Segment Start: WORKING DATA

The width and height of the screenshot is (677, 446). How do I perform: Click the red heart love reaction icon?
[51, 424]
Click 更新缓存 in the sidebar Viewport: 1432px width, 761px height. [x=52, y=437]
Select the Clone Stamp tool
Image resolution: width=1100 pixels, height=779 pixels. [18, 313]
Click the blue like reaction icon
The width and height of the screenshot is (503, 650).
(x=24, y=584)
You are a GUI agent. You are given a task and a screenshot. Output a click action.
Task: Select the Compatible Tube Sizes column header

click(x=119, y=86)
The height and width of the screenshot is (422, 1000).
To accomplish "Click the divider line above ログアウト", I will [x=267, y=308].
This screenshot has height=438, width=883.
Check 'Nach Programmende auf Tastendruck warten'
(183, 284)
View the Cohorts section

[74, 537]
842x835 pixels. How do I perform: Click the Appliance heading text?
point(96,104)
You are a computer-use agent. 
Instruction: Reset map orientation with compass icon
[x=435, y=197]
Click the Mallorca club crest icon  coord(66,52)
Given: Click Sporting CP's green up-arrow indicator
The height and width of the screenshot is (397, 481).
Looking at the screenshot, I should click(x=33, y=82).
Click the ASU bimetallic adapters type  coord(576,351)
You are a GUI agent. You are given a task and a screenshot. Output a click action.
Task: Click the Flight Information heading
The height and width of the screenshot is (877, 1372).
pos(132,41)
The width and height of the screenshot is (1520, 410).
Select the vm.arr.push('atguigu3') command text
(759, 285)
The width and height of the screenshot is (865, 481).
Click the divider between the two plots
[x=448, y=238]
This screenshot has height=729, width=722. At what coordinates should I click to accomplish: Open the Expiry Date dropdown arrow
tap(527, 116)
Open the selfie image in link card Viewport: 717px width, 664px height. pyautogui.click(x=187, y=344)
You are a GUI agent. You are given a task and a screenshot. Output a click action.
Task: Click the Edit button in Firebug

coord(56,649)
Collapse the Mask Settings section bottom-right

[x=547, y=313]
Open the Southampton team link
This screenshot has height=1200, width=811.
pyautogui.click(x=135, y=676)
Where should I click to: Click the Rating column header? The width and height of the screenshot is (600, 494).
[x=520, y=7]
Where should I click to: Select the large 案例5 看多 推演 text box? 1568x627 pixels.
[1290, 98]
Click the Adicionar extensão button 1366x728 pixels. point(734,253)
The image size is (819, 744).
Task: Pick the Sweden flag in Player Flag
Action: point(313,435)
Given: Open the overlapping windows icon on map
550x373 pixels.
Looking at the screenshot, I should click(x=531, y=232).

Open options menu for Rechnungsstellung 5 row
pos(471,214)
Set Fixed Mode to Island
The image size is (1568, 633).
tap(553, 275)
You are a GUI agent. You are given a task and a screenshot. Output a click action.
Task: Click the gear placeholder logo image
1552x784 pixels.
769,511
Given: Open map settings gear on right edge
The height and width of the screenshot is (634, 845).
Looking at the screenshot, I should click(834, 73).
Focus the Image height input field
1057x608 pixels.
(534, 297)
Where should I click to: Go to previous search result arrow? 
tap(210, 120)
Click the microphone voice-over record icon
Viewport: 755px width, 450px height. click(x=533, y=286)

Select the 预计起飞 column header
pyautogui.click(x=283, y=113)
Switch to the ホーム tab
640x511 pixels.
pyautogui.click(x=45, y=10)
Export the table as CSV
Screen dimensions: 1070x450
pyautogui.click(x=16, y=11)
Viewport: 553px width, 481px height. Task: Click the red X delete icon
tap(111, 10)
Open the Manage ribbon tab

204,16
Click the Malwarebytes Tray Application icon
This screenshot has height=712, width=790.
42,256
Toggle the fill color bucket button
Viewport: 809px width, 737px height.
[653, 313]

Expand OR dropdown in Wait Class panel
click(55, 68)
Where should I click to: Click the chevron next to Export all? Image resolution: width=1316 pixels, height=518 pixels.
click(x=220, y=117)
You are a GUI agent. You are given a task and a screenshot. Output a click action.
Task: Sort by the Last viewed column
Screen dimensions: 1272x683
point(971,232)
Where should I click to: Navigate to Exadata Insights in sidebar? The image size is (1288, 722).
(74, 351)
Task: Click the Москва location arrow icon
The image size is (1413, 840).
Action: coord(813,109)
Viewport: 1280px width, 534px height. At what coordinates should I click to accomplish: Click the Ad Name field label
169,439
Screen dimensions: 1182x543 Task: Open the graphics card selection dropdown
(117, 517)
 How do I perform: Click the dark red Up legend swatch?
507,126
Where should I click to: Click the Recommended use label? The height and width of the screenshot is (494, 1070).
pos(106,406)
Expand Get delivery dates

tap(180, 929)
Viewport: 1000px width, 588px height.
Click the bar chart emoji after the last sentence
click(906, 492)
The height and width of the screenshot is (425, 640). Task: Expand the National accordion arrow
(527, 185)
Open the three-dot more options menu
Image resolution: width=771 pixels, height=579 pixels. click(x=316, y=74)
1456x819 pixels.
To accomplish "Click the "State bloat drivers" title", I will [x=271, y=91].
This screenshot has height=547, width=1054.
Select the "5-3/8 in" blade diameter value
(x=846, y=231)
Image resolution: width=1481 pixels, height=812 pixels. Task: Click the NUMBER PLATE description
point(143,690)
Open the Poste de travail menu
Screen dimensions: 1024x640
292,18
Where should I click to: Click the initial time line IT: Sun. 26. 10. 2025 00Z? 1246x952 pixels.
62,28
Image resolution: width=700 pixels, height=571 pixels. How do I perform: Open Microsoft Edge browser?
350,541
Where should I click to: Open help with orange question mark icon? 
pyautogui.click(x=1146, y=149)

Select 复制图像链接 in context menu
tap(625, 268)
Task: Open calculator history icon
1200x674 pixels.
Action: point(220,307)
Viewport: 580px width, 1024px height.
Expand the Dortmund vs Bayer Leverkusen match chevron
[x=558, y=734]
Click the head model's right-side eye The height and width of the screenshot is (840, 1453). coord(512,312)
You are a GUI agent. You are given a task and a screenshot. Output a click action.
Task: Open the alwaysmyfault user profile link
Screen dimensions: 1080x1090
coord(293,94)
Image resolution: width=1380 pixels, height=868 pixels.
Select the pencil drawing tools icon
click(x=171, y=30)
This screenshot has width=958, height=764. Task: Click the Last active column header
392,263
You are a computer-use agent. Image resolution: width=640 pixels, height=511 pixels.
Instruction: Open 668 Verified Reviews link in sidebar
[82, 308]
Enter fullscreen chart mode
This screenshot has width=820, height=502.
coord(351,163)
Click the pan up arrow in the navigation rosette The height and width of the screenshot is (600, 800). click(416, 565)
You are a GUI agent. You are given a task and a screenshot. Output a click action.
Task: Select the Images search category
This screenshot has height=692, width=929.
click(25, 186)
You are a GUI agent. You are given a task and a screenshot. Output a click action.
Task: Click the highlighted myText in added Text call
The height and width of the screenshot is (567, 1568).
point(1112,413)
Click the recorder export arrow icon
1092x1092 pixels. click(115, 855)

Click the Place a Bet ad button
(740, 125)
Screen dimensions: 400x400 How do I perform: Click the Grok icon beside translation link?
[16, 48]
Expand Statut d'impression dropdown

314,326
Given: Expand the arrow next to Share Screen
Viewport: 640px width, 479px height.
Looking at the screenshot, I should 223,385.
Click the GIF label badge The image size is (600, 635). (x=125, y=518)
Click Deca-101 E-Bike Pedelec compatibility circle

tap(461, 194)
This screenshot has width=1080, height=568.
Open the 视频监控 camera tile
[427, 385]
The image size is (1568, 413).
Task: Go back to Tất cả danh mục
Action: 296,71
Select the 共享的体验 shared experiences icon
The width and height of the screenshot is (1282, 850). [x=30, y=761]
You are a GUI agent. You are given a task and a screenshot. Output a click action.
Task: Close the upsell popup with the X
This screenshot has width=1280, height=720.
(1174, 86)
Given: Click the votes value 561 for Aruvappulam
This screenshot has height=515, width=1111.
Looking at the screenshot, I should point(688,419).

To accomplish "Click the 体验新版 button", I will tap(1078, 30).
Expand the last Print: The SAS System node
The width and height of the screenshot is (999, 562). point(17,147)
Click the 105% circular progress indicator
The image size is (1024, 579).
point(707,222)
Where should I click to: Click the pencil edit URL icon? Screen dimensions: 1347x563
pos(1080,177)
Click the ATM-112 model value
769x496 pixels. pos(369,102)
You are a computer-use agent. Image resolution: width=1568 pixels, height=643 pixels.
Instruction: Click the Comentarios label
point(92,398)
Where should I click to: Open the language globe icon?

Segment End: WORKING DATA

WHAT IS EXPECTED →
From the records above, print only the lines between the one holding "Select the vm.arr.push('atguigu3')" and the one holding "Given: Open the", inclusive, exactly as they stand.

RESPONSE TO THIS EXERCISE →
Select the vm.arr.push('atguigu3') command text
(759, 285)
The width and height of the screenshot is (865, 481).
Click the divider between the two plots
[x=448, y=238]
This screenshot has height=729, width=722. At what coordinates should I click to accomplish: Open the Expiry Date dropdown arrow
tap(527, 116)
Open the selfie image in link card Viewport: 717px width, 664px height. pyautogui.click(x=187, y=344)
You are a GUI agent. You are given a task and a screenshot. Output a click action.
Task: Click the Edit button in Firebug

coord(56,649)
Collapse the Mask Settings section bottom-right

[x=547, y=313]
Open the Southampton team link
This screenshot has height=1200, width=811.
pyautogui.click(x=135, y=676)
Where should I click to: Click the Rating column header? The width and height of the screenshot is (600, 494).
[x=520, y=7]
Where should I click to: Select the large 案例5 看多 推演 text box? 1568x627 pixels.
[1290, 98]
Click the Adicionar extensão button 1366x728 pixels. point(734,253)
The image size is (819, 744).
Task: Pick the Sweden flag in Player Flag
Action: point(313,435)
Given: Open the overlapping windows icon on map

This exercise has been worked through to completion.